## What you have to do
Please reproduce each line of the entries below word for word.

── Input material

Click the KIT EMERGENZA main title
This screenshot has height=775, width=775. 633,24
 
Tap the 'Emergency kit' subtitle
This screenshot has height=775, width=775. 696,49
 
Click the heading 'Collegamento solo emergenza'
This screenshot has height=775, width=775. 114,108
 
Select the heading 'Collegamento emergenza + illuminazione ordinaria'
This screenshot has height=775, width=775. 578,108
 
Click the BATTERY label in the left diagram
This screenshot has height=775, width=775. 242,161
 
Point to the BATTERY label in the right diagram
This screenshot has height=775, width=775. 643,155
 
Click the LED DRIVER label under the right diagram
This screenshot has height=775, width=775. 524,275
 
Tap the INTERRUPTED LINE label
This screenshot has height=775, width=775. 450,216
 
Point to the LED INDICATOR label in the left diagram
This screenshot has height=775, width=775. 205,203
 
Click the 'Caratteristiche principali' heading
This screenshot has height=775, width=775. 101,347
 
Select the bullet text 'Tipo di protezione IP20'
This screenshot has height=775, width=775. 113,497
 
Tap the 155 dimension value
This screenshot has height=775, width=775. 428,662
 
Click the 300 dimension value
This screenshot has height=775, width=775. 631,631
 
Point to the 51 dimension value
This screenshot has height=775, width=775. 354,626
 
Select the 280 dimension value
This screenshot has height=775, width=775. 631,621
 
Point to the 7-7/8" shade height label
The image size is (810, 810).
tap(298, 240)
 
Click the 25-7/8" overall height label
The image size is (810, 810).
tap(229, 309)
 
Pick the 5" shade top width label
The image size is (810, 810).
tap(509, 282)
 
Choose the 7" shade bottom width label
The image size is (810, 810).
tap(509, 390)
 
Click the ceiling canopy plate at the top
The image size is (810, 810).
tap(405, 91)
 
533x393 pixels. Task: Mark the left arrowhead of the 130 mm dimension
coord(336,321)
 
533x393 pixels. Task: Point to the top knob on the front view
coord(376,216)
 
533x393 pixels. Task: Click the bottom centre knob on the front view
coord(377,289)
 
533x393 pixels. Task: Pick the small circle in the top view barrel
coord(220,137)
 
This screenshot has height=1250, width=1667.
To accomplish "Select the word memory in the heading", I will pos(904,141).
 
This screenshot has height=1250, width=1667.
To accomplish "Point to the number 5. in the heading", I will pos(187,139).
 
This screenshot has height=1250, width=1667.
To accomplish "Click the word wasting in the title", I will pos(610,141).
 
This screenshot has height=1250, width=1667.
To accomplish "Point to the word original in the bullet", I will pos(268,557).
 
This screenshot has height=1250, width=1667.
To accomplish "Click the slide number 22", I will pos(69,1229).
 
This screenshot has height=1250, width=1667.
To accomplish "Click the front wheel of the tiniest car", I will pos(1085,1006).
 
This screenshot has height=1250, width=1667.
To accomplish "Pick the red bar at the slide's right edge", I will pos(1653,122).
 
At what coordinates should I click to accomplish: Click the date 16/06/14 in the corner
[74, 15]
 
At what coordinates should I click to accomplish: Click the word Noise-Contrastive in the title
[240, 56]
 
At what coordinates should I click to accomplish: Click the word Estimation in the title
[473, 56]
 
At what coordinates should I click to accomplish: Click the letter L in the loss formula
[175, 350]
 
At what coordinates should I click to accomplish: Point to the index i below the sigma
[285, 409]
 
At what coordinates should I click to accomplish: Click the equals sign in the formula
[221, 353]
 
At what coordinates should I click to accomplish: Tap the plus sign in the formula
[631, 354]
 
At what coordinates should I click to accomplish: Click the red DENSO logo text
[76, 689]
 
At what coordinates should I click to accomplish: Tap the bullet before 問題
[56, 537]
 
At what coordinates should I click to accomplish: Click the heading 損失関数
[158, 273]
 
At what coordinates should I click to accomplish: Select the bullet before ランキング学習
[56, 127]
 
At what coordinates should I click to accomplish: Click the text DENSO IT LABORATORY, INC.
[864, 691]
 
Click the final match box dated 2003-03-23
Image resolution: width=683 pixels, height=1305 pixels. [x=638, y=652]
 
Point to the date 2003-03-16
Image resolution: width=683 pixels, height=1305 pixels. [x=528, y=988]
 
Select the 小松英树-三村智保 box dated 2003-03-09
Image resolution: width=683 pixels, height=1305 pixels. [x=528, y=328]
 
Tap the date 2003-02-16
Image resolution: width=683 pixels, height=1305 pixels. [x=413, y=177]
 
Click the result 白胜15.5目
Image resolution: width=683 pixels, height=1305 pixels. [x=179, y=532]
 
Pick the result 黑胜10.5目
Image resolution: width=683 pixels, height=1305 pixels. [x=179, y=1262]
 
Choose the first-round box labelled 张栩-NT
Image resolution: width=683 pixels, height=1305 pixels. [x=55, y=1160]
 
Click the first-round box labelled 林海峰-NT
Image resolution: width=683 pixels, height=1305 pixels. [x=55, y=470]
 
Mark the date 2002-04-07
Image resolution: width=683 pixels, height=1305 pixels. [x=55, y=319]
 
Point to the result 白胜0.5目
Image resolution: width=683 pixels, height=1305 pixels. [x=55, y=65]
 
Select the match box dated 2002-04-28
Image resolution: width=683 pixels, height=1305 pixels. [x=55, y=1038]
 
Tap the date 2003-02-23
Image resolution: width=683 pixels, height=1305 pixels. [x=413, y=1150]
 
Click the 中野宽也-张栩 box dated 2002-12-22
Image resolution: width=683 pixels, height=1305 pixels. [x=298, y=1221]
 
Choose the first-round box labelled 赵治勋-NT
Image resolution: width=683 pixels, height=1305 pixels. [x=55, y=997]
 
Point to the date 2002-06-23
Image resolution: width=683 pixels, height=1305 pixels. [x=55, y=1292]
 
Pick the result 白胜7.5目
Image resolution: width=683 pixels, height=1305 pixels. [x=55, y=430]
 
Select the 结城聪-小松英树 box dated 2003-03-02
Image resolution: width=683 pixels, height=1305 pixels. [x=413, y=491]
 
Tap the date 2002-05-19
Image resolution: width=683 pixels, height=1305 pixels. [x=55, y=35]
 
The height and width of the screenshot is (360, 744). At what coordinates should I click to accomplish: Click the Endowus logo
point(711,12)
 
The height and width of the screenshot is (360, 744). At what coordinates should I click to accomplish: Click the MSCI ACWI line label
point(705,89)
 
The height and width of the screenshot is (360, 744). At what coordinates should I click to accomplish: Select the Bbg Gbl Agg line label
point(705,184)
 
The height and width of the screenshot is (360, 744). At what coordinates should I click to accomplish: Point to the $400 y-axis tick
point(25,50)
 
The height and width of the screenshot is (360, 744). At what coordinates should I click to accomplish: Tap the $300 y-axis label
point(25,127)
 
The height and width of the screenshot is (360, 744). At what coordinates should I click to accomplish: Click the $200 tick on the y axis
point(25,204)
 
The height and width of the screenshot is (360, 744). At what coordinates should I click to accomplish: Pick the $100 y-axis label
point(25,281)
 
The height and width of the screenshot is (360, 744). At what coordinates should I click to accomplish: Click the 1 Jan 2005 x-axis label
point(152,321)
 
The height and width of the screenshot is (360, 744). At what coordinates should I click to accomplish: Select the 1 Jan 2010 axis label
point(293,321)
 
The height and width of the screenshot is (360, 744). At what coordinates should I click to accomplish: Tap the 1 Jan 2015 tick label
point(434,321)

────

## Result of the exercise
Click the KIT EMERGENZA main title
This screenshot has height=775, width=775. 633,24
 
Tap the 'Emergency kit' subtitle
This screenshot has height=775, width=775. 696,49
 
Click the heading 'Collegamento solo emergenza'
This screenshot has height=775, width=775. 114,108
 
Select the heading 'Collegamento emergenza + illuminazione ordinaria'
This screenshot has height=775, width=775. 578,108
 
Click the BATTERY label in the left diagram
This screenshot has height=775, width=775. 242,161
 
Point to the BATTERY label in the right diagram
This screenshot has height=775, width=775. 643,155
 
Click the LED DRIVER label under the right diagram
This screenshot has height=775, width=775. 524,275
 
Tap the INTERRUPTED LINE label
This screenshot has height=775, width=775. 450,216
 
Point to the LED INDICATOR label in the left diagram
This screenshot has height=775, width=775. 205,203
 
Click the 'Caratteristiche principali' heading
This screenshot has height=775, width=775. 101,347
 
Select the bullet text 'Tipo di protezione IP20'
This screenshot has height=775, width=775. 113,497
 
Tap the 155 dimension value
This screenshot has height=775, width=775. 428,662
 
Click the 300 dimension value
This screenshot has height=775, width=775. 631,631
 
Point to the 51 dimension value
This screenshot has height=775, width=775. 354,626
 
Select the 280 dimension value
This screenshot has height=775, width=775. 631,621
 
Point to the 7-7/8" shade height label
The image size is (810, 810).
tap(298, 240)
 
Click the 25-7/8" overall height label
The image size is (810, 810).
tap(229, 309)
 
Pick the 5" shade top width label
The image size is (810, 810).
tap(509, 282)
 
Choose the 7" shade bottom width label
The image size is (810, 810).
tap(509, 390)
 
Click the ceiling canopy plate at the top
The image size is (810, 810).
tap(405, 91)
 
533x393 pixels. Task: Mark the left arrowhead of the 130 mm dimension
coord(336,321)
 
533x393 pixels. Task: Point to the top knob on the front view
coord(376,216)
 
533x393 pixels. Task: Click the bottom centre knob on the front view
coord(377,289)
 
533x393 pixels. Task: Pick the small circle in the top view barrel
coord(220,137)
 
This screenshot has height=1250, width=1667.
To accomplish "Select the word memory in the heading", I will pos(904,141).
 
This screenshot has height=1250, width=1667.
To accomplish "Point to the number 5. in the heading", I will pos(187,139).
 
This screenshot has height=1250, width=1667.
To accomplish "Click the word wasting in the title", I will pos(610,141).
 
This screenshot has height=1250, width=1667.
To accomplish "Point to the word original in the bullet", I will pos(268,557).
 
This screenshot has height=1250, width=1667.
To accomplish "Click the slide number 22", I will pos(69,1229).
 
This screenshot has height=1250, width=1667.
To accomplish "Click the front wheel of the tiniest car", I will pos(1085,1006).
 
This screenshot has height=1250, width=1667.
To accomplish "Pick the red bar at the slide's right edge", I will pos(1653,122).
 
At what coordinates should I click to accomplish: Click the date 16/06/14 in the corner
[74, 15]
 
At what coordinates should I click to accomplish: Click the word Noise-Contrastive in the title
[240, 56]
 
At what coordinates should I click to accomplish: Click the word Estimation in the title
[473, 56]
 
At what coordinates should I click to accomplish: Click the letter L in the loss formula
[175, 350]
 
At what coordinates should I click to accomplish: Point to the index i below the sigma
[285, 409]
 
At what coordinates should I click to accomplish: Click the equals sign in the formula
[221, 353]
 
At what coordinates should I click to accomplish: Tap the plus sign in the formula
[631, 354]
 
At what coordinates should I click to accomplish: Click the red DENSO logo text
[76, 689]
 
At what coordinates should I click to accomplish: Tap the bullet before 問題
[56, 537]
 
At what coordinates should I click to accomplish: Click the heading 損失関数
[158, 273]
 
At what coordinates should I click to accomplish: Select the bullet before ランキング学習
[56, 127]
 
At what coordinates should I click to accomplish: Click the text DENSO IT LABORATORY, INC.
[864, 691]
 
Click the final match box dated 2003-03-23
Image resolution: width=683 pixels, height=1305 pixels. [x=638, y=652]
 
Point to the date 2003-03-16
Image resolution: width=683 pixels, height=1305 pixels. [x=528, y=988]
 
Select the 小松英树-三村智保 box dated 2003-03-09
Image resolution: width=683 pixels, height=1305 pixels. [x=528, y=328]
 
Tap the date 2003-02-16
Image resolution: width=683 pixels, height=1305 pixels. [x=413, y=177]
 
Click the result 白胜15.5目
Image resolution: width=683 pixels, height=1305 pixels. [x=179, y=532]
 
Pick the result 黑胜10.5目
Image resolution: width=683 pixels, height=1305 pixels. [x=179, y=1262]
 
Choose the first-round box labelled 张栩-NT
Image resolution: width=683 pixels, height=1305 pixels. [x=55, y=1160]
 
Click the first-round box labelled 林海峰-NT
Image resolution: width=683 pixels, height=1305 pixels. [x=55, y=470]
 
Mark the date 2002-04-07
Image resolution: width=683 pixels, height=1305 pixels. [x=55, y=319]
 
Point to the result 白胜0.5目
Image resolution: width=683 pixels, height=1305 pixels. [x=55, y=65]
 
Select the match box dated 2002-04-28
Image resolution: width=683 pixels, height=1305 pixels. [x=55, y=1038]
 
Tap the date 2003-02-23
Image resolution: width=683 pixels, height=1305 pixels. [x=413, y=1150]
 
Click the 中野宽也-张栩 box dated 2002-12-22
Image resolution: width=683 pixels, height=1305 pixels. [x=298, y=1221]
 
Choose the first-round box labelled 赵治勋-NT
Image resolution: width=683 pixels, height=1305 pixels. [x=55, y=997]
 
Point to the date 2002-06-23
Image resolution: width=683 pixels, height=1305 pixels. [x=55, y=1292]
 
Pick the result 白胜7.5目
Image resolution: width=683 pixels, height=1305 pixels. [x=55, y=430]
 
Select the 结城聪-小松英树 box dated 2003-03-02
Image resolution: width=683 pixels, height=1305 pixels. [x=413, y=491]
 
Tap the date 2002-05-19
Image resolution: width=683 pixels, height=1305 pixels. [x=55, y=35]
 
The height and width of the screenshot is (360, 744). At what coordinates should I click to accomplish: Click the Endowus logo
point(711,12)
 
The height and width of the screenshot is (360, 744). At what coordinates should I click to accomplish: Click the MSCI ACWI line label
point(705,89)
 
The height and width of the screenshot is (360, 744). At what coordinates should I click to accomplish: Select the Bbg Gbl Agg line label
point(705,184)
 
The height and width of the screenshot is (360, 744). At what coordinates should I click to accomplish: Point to the $400 y-axis tick
point(25,50)
 
The height and width of the screenshot is (360, 744). At what coordinates should I click to accomplish: Tap the $300 y-axis label
point(25,127)
 
The height and width of the screenshot is (360, 744). At what coordinates should I click to accomplish: Click the $200 tick on the y axis
point(25,204)
 
The height and width of the screenshot is (360, 744). At what coordinates should I click to accomplish: Pick the $100 y-axis label
point(25,281)
 
The height and width of the screenshot is (360, 744). At what coordinates should I click to accomplish: Click the 1 Jan 2005 x-axis label
point(152,321)
 
The height and width of the screenshot is (360, 744). At what coordinates should I click to accomplish: Select the 1 Jan 2010 axis label
point(293,321)
 
The height and width of the screenshot is (360, 744). At what coordinates should I click to accomplish: Tap the 1 Jan 2015 tick label
point(434,321)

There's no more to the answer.